Luz Zárate

Celaya.- Los productores de jícama en San Juan de la Vega lamentaron que este año sus ventas disminuyeron de un 50 a un 70%, pues aunque el año pasado sembraron de manera normal, la pandemia por el Covid-19 impidió que pudieran colocar el producto.

La comunidad de San Juan de la Vega, de ser una de las regiones que más abastecen de jícama no sólo en Guanajuato, sino en todo el territorio nacional, en el 2020 no se vendió como antaño y este 2021 será peor, pues los productores no podrán sembrar debido a la falta de agua en la presa Ignacio Allende y por lo cual se cancelaron los dos ciclos de siembra: otoño-invierno y primavera-verano.

“Antes había clientes que venían dos o tres veces a la semana, algunos venían diario a surtirse y se llevaban varias toneladas, pero ahorita sólo se llevan una camioneta pequeña a la semana. Por la pandemia las ventas bajaron bastante, entre 50 y 70%. Nuestros clientes son de Hidalgo, de Michoacán, del Estado de México, pero el año pasado fue malo y este va a estar difícil para la jícama porque aquí alrededor ya no hay agua. La presa de San Miguel de Allende no va a soltar agua, los que podamos, tendríamos que buscar un pozo, pero aun así no alcanza para todos los que sembramos”, dijo Gerardo Hernández.

Los productores platicaron que antes vendían decenas de toneladas, no sólo a compradores locales, sino a clientes de Hidalgo, Michoacán, Tijuana y del Estado de México, pero ahora la venden al menudeo, incluso hasta por caja o por arpilla, pues temen “que se les vaya a quedar debido a que no hay compradores”.

“Aquí vienen de varios estados, pero como ya se está acabando la temporada ya no se está vendiendo, lo más seguro es que se nos vaya a quedar. Por la pandemia las ventas bajaron bastantes; había clientes que se llevaban diario toneladas, otros se surtían jícama varias veces a la semana y ahora no hay nada”, dijo en tono melancólico José Alejandro Cerritos Valencia.

Analizan opciones

Fotos: Martín Rodríguez

Los productores señalaron que algunos de sus colegas que tienen las facilidades económicas tendrán que emigrar a otras zonas como Querétaro, Salamanca, Michoacán o a los alrededores para rentar tierras, pero eso sólo podrán hacerlo quienes tienen la capacidad económica para pagar y soportar económicamente el proceso de siembra y cosecha.

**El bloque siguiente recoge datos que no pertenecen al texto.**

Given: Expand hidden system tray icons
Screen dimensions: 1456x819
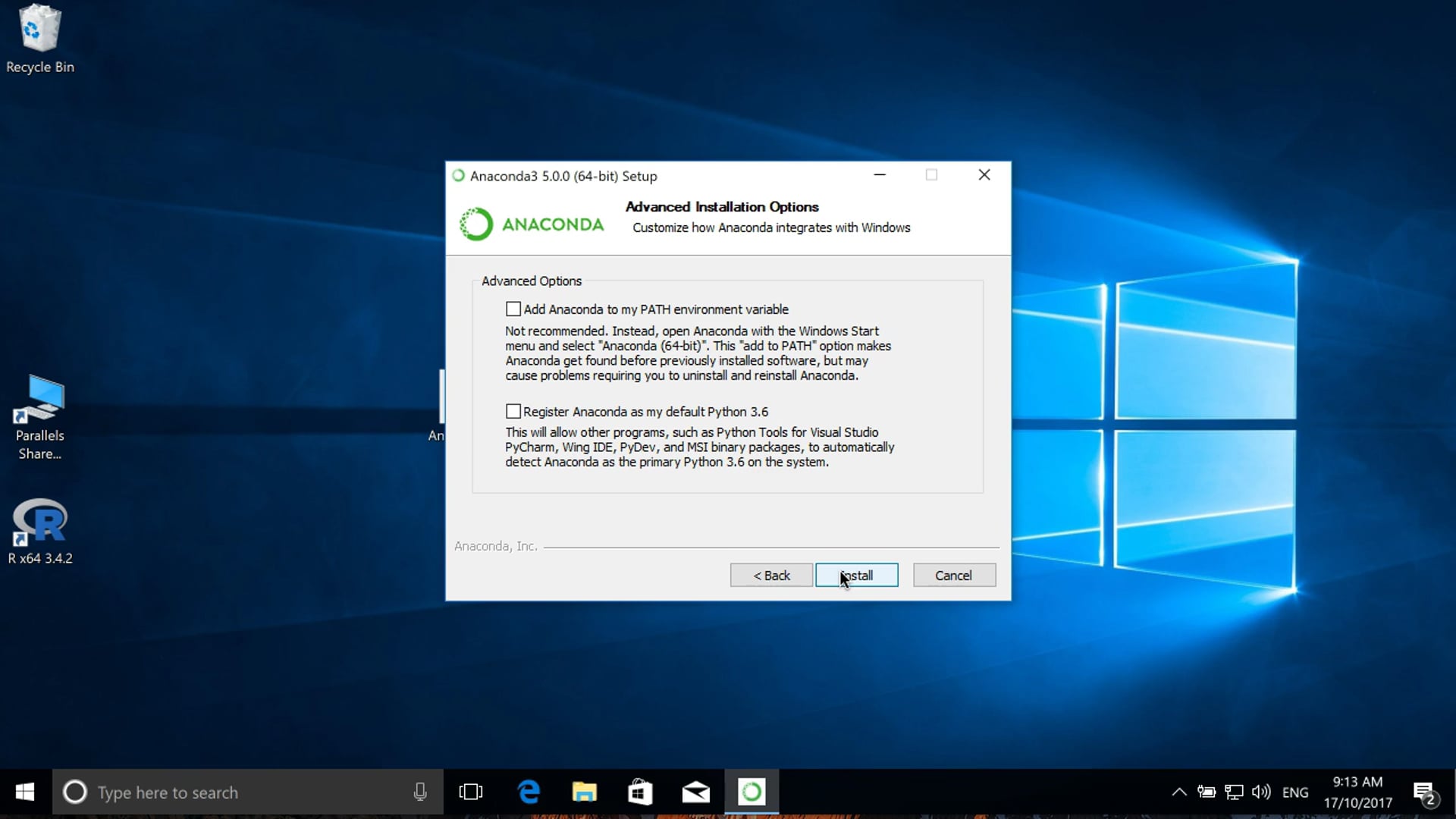Looking at the screenshot, I should pos(1178,792).
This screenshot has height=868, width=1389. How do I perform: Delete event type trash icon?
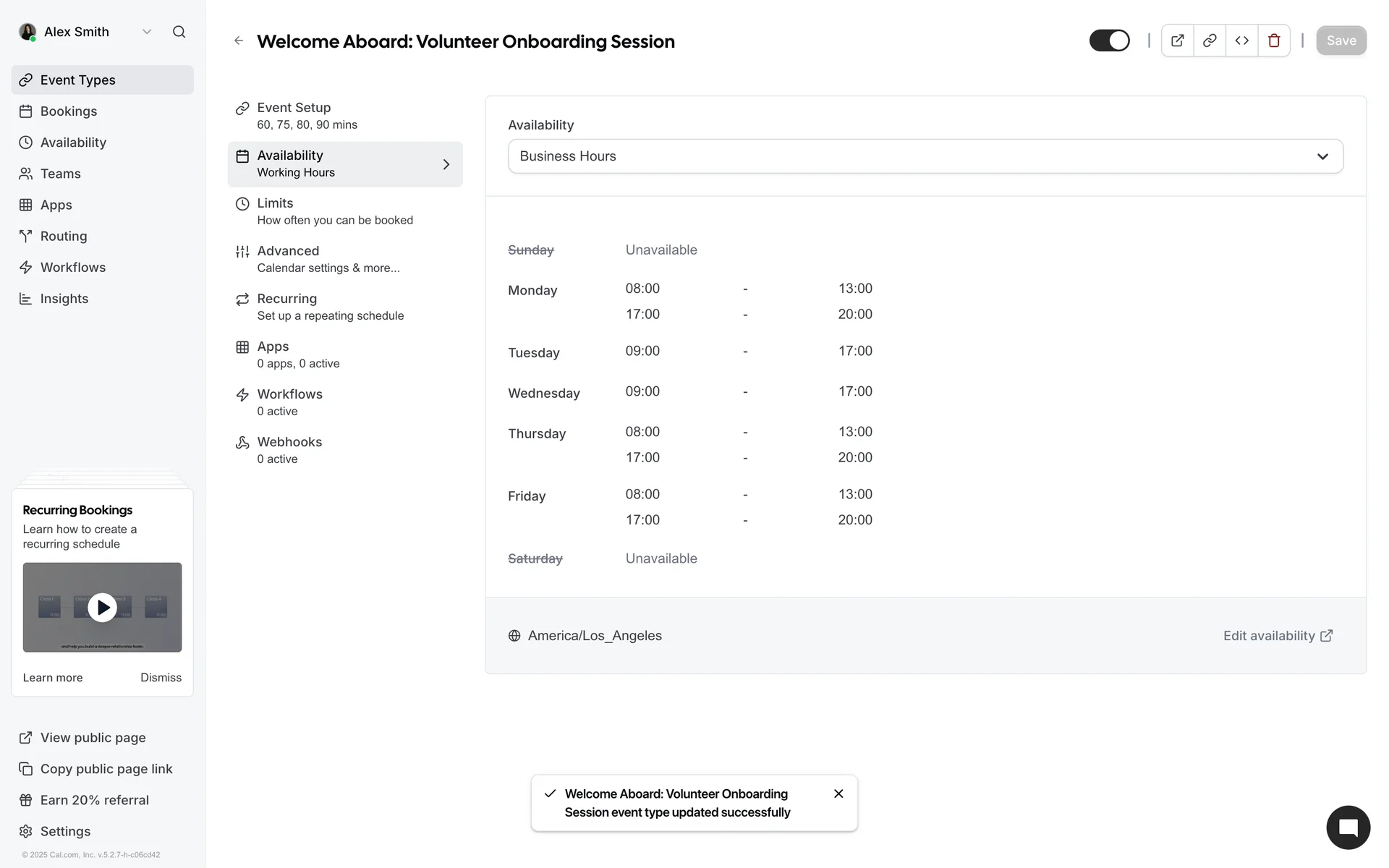(x=1274, y=41)
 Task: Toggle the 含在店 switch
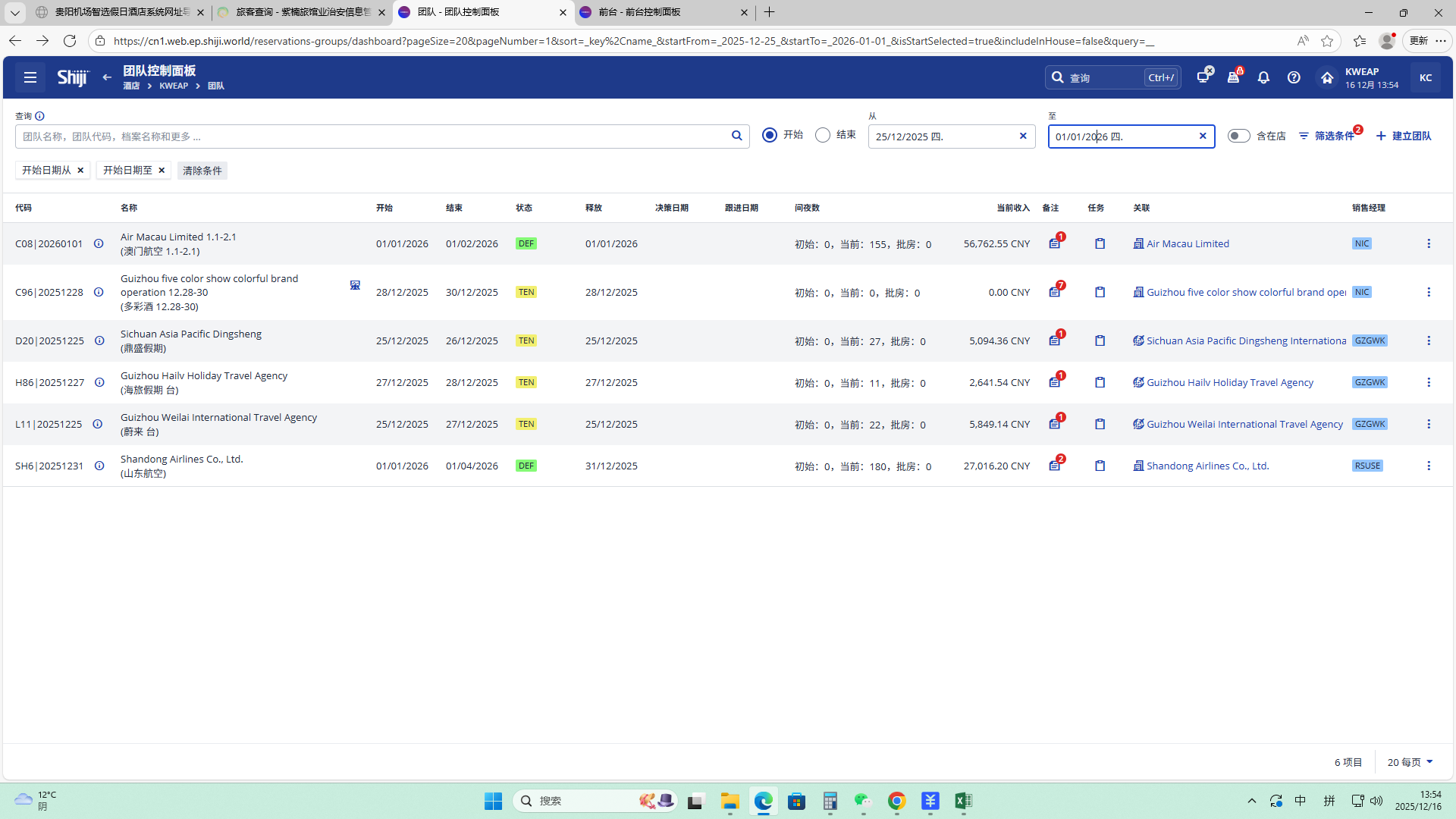point(1238,136)
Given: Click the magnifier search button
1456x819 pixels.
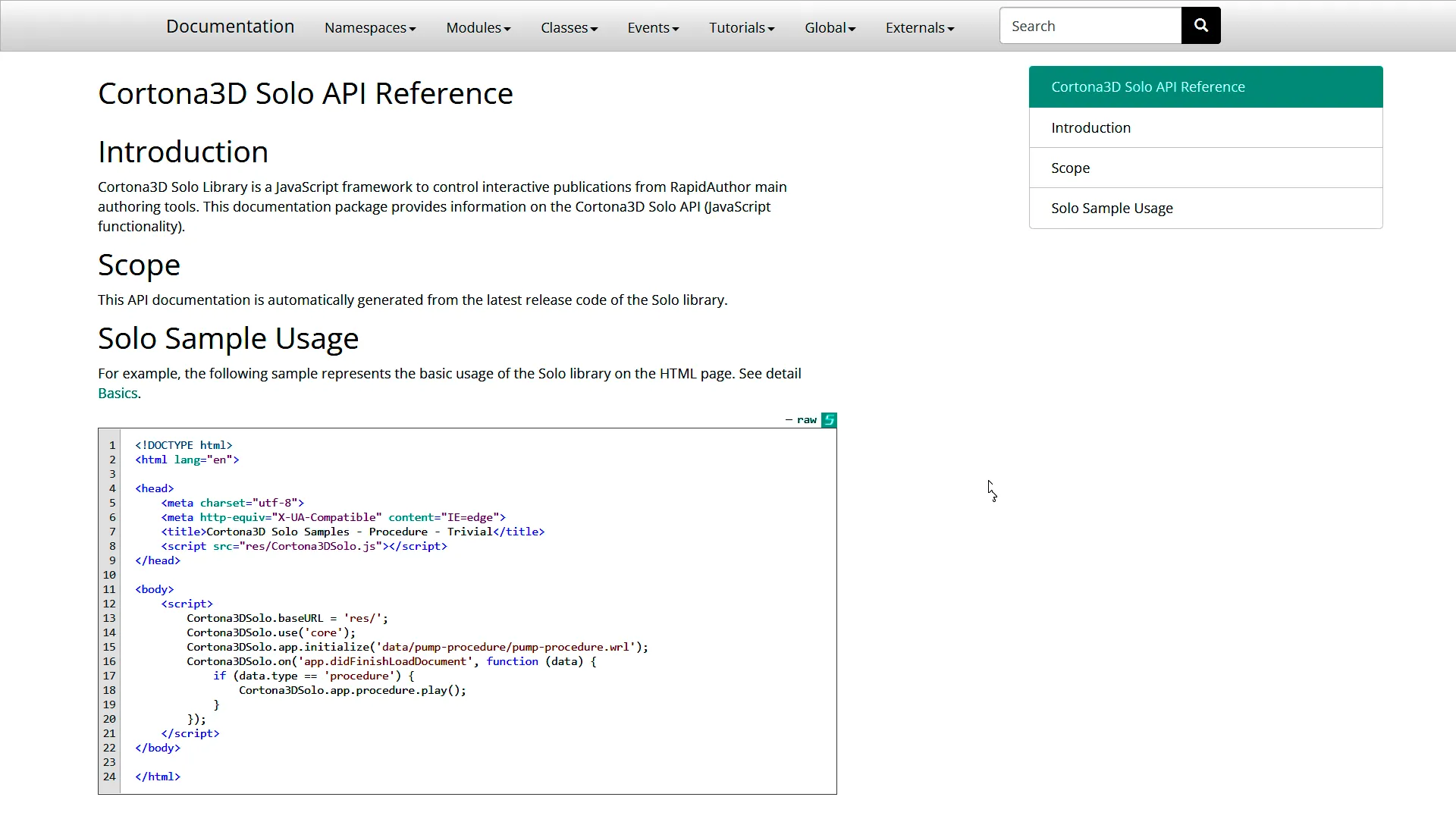Looking at the screenshot, I should click(1200, 26).
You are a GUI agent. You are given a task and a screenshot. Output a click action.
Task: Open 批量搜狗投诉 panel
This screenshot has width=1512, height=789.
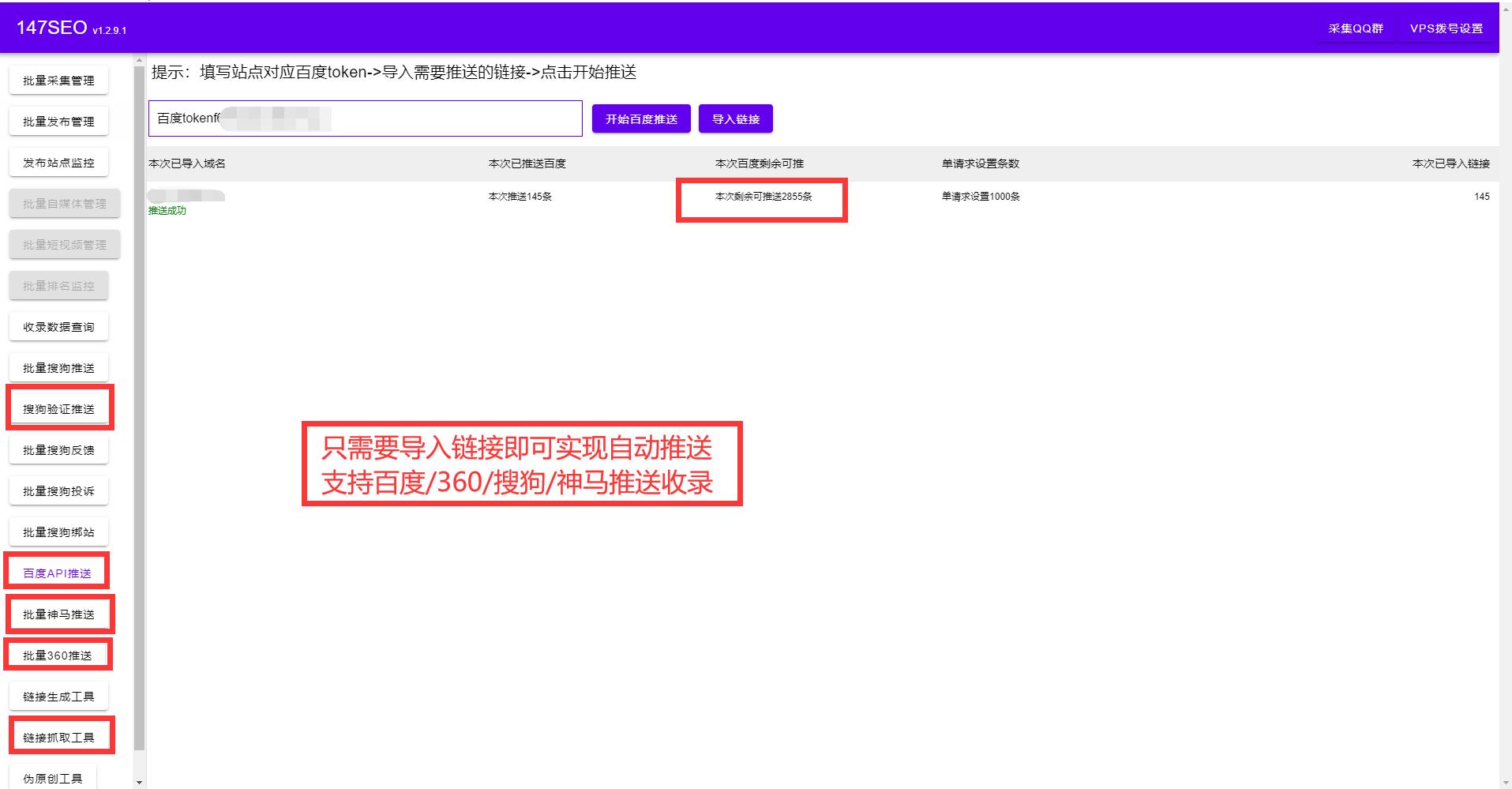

“Por la pandemia los productores perdimos, ni siquiera sacamos lo que invertimos. Muchos perdimos la mitad de lo que invertimos, por ejemplo, estas jícamas ya no estuvieran, están bonitas y jugosa, esta ya es jícama que se quedó rezagada, ya los clientes grandes de Guadalajara, Monterrey, Tijuana, México ya no vivieron a comprar, ya se retiraron y ahorita tenemos que vender de poquito a los que vienen, pero ya en menudeo”, señaló Gerardo Hernández.

La región de Celaya con una superficie de 330 hectáreas produce 9 mil 55 toneladas de jícama, según el Anuario Estadístico de la Producción Agrícola  y el Sistema de Información Agroalimentaria de Consulta (Siacon) de la Secretaría de Agricultura y Desarrollo Rural.

A nivel nacional, la producción de jícama es de 216 mil 509 toneladas, obtenidas en una superficie cosechada de 7 mil 298 hectáreas, de acuerdo al Servicio de Información Agroalimentaria y Pesquera (SIAP).

Los principales estados productores de jícama son: Nayarit, Guanajuato y Morelos. En conjunto, estas tres entidades aportan alrededor de 70% del volumen total nacional.